Doenças como o escorbuto, chamado na época de mau das gengivas - justamente por fazer apodrecer as gengivas e cair os dentes, causado pela falta de vitamina C -, eram constantes. Os mais ricos tinham a possibilidade de comprar laranjas, evitando a doença; os pobres que se sujeitavam a consumir ratos sem o saberem também evitavam o escorbuto, pois a carne do rato é rica em vitamina C, sendo este o único animal capaz de sintetizar esta vitamina a partir de outros alimentos. Contudo, aqueles que não tinham recursos para aderir ao mercado negro de bordo, nem tão pouco conseguiam vencer a repugnância diante do consumo de animais vis, tinham seus dias contados.

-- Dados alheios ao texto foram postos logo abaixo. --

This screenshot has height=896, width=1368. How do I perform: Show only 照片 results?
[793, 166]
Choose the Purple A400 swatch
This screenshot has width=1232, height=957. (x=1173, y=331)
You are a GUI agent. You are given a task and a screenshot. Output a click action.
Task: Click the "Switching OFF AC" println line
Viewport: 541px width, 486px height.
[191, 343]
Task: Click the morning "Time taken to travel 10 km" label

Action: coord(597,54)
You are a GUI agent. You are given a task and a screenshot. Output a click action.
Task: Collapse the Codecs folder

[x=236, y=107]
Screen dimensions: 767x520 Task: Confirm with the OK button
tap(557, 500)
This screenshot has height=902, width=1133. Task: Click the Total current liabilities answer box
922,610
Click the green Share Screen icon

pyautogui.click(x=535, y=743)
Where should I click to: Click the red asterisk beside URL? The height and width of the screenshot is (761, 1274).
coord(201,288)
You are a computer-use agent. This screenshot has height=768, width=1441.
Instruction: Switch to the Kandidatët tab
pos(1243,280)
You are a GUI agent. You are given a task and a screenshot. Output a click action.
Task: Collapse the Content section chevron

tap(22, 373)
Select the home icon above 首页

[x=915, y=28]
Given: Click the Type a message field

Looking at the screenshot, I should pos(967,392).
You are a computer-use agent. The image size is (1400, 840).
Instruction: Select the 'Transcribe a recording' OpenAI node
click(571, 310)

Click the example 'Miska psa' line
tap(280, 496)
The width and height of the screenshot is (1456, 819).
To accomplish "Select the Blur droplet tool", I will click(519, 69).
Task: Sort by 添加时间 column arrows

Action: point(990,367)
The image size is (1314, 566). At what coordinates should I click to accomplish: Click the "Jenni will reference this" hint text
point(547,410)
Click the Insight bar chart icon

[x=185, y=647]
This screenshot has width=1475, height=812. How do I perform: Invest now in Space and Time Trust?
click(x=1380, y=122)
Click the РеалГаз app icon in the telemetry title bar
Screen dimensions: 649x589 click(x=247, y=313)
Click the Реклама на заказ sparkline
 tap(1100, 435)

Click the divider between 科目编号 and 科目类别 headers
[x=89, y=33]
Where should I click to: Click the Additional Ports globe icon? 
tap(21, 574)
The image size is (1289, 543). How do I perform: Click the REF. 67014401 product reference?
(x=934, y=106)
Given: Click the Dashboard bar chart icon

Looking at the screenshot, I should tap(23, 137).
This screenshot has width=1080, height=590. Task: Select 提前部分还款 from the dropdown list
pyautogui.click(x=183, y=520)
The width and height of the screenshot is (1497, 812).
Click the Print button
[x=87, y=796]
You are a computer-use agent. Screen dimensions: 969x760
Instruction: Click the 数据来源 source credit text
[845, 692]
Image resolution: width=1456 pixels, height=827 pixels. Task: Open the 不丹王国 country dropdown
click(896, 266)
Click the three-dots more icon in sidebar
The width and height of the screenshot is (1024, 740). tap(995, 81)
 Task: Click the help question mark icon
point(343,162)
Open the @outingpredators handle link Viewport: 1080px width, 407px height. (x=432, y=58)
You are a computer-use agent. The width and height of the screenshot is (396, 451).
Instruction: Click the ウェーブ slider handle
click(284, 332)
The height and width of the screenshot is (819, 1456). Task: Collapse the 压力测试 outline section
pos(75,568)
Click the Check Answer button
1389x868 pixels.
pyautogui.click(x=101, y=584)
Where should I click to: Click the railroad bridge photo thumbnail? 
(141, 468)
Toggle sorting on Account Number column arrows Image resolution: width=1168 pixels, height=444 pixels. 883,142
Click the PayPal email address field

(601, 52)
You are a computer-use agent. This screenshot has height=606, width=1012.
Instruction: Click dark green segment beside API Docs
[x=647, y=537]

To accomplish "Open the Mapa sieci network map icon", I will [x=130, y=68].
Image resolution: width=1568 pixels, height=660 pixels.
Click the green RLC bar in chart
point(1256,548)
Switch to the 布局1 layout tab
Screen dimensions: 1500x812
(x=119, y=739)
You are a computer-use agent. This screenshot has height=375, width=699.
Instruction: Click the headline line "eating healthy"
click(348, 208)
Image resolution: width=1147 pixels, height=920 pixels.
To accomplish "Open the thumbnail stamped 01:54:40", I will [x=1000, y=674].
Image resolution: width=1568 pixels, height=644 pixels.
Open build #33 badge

Não é de se estranhar que em um ambiente de permanente luta pela sobrevivência, a tensão a bordo se tornasse constante. Os marinheiros se insubordinavam com grande freqüência, ao passo que os oficiais exerciam um controle apertado sobre o dia-a-dia destes profissionais, sendo obrigados por decreto régio a andarem armados com espada, adaga e pelo menos duas armas de fogo para fazerem valer sua autoridade.

Os oficiais das caravelas, com o auxílio dos religiosos embarcados, criavam distrações diárias a fim de preencher o tempo livre dos marujos e aliviar a tensão a bordo; assim eram realizadas procissões e rezadas missas nos dias santos, bem como, de vez em quando, a vida dos santos era representada em uma espécie de teatro de bordo que se fazia improvisar, visando fornecer o exemplo de comportamento que se esperava dos marinheiros.

Não obstante, a distração predileta dos homens do mar era o jogo de cartas a dinheiro, que era condenado pela maior parte dos religiosos presentes, mas, apesar de proibido pela Coroa, era tolerado pelos oficiais que faziam vista grossa. Todavia, outro lazer cobiçado pelos marujos era a caça às poucas mulheres embarcadas, quando em geral a proporção entre homens e mulheres a bordo era de uma mulher para cada 50 homens. O medo de um ataque pirata, as confidências trocadas e as privações faziam com que os marinheiros formassem uma comunidade bastante coesa, onde quase tudo era dividido entre os demais.

Grupos de marinheiros mal intencionados ficavam dias à espreita da oportunidade ideal, e quando ela surgia, estupravam coletivamente a mulher visada, o que garantia impunidade e anonimato. À vítima só restava se calar, pois caso denunciasse os agressores, solteira, seria depreciada no mercado matrimonial. Casada, seria repudiada pelo marido, e em qualquer dos casos, com quase toda a certeza, seria confinada pelos magistrados em um bordel, como era prática corrente na época. Como se pode ver, diante do cotidiano das caravelas quinhentistas, cruzar o Atlântico era muito mais penoso do que se imagina.